Compte tenu de la taille du vignoble et de celle des exploitations, seul Vinsmoselle peut jouer la carte des volumes. Or, sans grande quantité de bouteilles d’une même cuvée à proposer, il est difficile de s’imposer dans de nouveaux marchés. L’objectif, pour les producteurs luxembourgeois, est donc de trouver des niches où ils pourront vendre leur production sans la brader. Une gageure très chronophage et où le succès n’est jamais garanti. Mais à la lumière de cette période de crise, on se rend compte que diversifier la provenance de ses revenus n’est sans doute pas une mauvaise idée…
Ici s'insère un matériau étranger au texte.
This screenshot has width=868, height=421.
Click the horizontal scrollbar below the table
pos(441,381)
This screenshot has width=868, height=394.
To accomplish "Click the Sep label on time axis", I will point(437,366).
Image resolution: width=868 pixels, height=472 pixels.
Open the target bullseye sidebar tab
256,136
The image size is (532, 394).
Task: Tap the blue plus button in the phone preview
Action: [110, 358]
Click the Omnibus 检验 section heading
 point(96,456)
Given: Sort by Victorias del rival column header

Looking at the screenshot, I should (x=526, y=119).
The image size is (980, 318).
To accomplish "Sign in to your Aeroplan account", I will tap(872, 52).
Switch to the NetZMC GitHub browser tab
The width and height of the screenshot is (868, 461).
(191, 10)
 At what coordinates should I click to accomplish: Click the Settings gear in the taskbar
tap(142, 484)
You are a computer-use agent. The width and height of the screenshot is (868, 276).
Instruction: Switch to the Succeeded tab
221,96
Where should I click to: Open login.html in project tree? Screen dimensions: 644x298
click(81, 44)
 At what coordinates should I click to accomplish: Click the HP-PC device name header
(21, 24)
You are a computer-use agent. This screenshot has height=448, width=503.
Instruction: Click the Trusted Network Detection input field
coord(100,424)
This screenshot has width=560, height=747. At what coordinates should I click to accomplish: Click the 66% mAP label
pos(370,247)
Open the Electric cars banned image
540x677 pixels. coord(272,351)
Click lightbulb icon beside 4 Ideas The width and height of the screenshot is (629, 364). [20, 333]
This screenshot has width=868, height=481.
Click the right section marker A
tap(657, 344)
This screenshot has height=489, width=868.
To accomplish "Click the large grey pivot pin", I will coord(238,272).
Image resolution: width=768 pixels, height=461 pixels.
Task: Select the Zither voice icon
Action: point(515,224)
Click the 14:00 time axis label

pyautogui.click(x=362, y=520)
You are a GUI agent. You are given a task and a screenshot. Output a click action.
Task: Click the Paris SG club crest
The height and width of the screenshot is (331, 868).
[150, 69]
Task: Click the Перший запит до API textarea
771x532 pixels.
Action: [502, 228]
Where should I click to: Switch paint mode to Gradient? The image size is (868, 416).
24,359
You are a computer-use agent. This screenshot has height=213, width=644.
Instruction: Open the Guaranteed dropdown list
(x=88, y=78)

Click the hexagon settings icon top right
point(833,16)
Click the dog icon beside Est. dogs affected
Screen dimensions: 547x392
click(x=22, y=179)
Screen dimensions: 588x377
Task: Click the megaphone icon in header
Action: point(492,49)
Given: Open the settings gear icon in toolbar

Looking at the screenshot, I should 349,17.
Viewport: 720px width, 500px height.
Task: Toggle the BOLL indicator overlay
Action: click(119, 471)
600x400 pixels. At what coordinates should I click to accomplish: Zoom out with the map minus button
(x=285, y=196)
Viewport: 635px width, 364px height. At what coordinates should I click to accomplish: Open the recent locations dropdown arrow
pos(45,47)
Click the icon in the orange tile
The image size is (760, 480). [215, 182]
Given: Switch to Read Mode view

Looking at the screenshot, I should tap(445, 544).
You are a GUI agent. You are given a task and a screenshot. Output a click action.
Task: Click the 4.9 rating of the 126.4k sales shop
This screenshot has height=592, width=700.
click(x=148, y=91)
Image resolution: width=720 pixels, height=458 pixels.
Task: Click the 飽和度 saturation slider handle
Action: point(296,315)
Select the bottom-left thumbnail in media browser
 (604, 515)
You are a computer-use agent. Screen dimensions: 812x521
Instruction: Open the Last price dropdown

Si la hausse des exportations notée entre le 1er août 2019 et le 31 juillet 2021 est bien sûr une bonne nouvelle – comment s’en plaindre ? –, il est probable qu’elle soit surtout conjoncturelle et qu’elle ne donne pas une image complètement réelle de ce qu’est le marché du vin luxembourgeois, dont la capacité de rebond après la crise – c’est une certitude – ne se jouera pas sur ces vins d’entrée de gamme.